### Problems and tasks
(a) Decide whether each statement below agrees with the opinion that follows. For each, answer yes or no and quote the words of the opinion that decide it.
(i) The District Court gave the corporation notice before appointing the receiver.
(ii) Under Section 951, the word "property" covers rents, profits or other income.
(iii) According to the amended complaint, the stockholders resolved to wind up the business at a special meeting in 1895.
(b) Print the passage of the opinion that begins with the words containing "It is not disputed" and ends with "required by law.".

### Extract
****************************************

20 Mont. 284 | Mont. | 1897
The principal question presented by this record is as to whether the District Court had jurisdiction to appoint a receiver in the case of J. D. Thomas et al. against the Thornton-Thomas Mercantile Company, under the circumstances disclosed.
It is not disputed that the District Court appointed the receiver without notice to the corporation. Counsel contend that no notice was required by law.
Section 951, Code of Civil Procedure 1895, is as follows: ‘ ‘Notice of an application for the appointment of a receiver, in an action, before judgment therein, must be given to the adverse party, unless he has failed to appear in the action and the time limited for his appearance has expired; or unless it shall appear to the court that there is immediate danger that the property or fund will be removed beyond the jurisdiction of the court, or lost, materially injured, destroyed or unlawfully disposed of. The word ‘property,’ used in this chapter, includes the rents, profits or other income, and the increase of real or personal property. ’ ’
It cannot be contended that the original complaint filed in the District Court in said cause stated an/ facts that would constitute a cause of action. It was virtually a blank paper. But counsel who defend the action of the District Court contend that the amended complaint does state a cause of action, and, further, that it takes effect, not from the filing thereof, but from the time of the filing of the original complaint, and consequently supports the action of the court in all respects. But what does the amended complaint allege that is not contained in the original that would supersede the necessity of giving notice of the application for the appointment of a receiver? In addition to the averments in the original complaint, the amended pleading charges that the stockholders of the defendant corporation, at their regular meeting, in August, 1896, determined and directed, by proper resolution, to wind up the corporation’s business, because it was losing money, but that the officers in charge refused to wind up the business in accordance with said resolution, and were wrong.

****************************************

### Stored data
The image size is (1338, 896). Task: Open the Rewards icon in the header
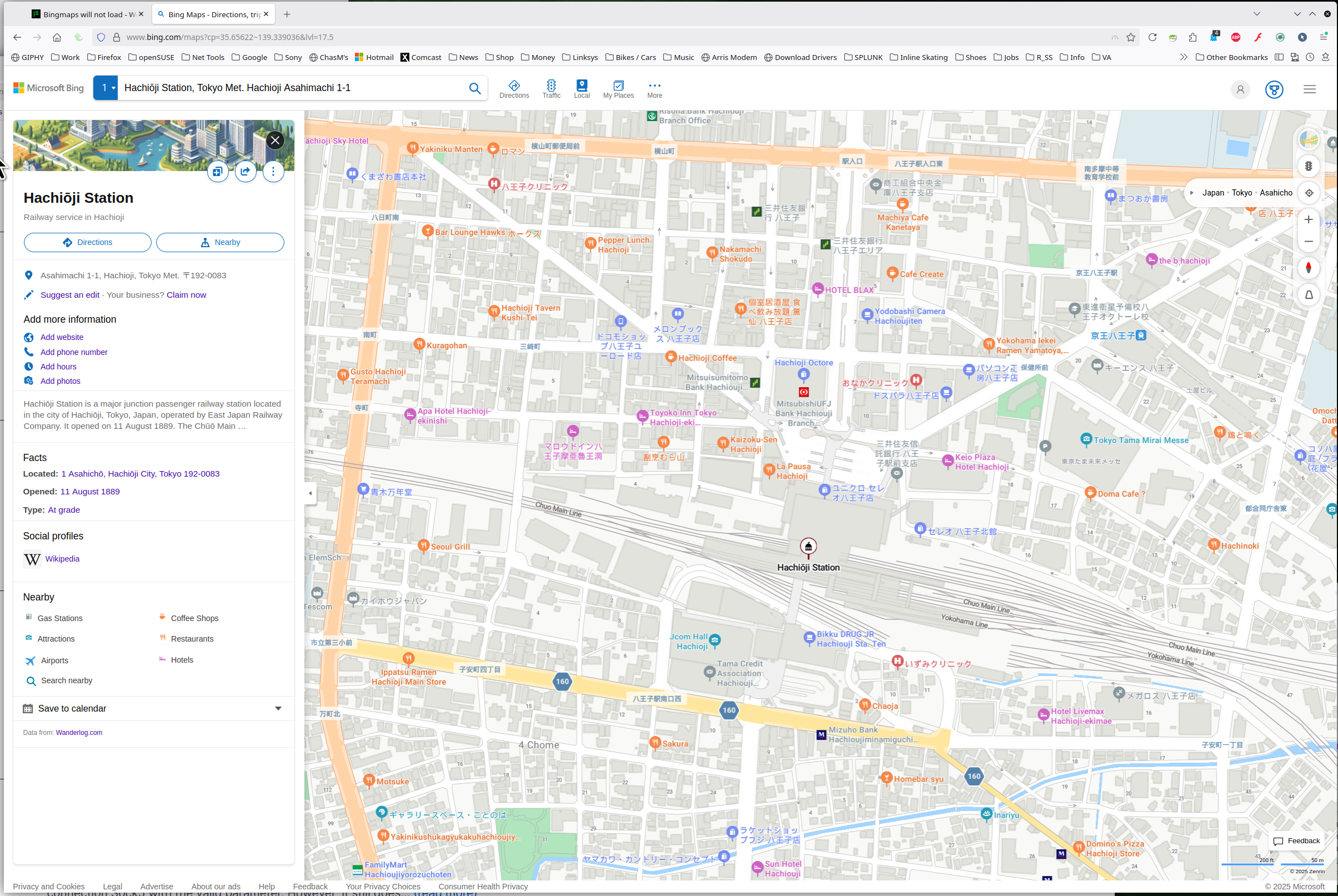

****************************************

### Answers to the problems
(a)
(i) No: "the District Court appointed the receiver without notice to the corporation."
(ii) Yes: "The word ‘property,’ used in this chapter, includes the rents, profits or other income"
(iii) No: "at their regular meeting, in August, 1896"

(b)
It is not disputed that the District Court appointed the receiver without notice to the corporation. Counsel contend that no notice was required by law.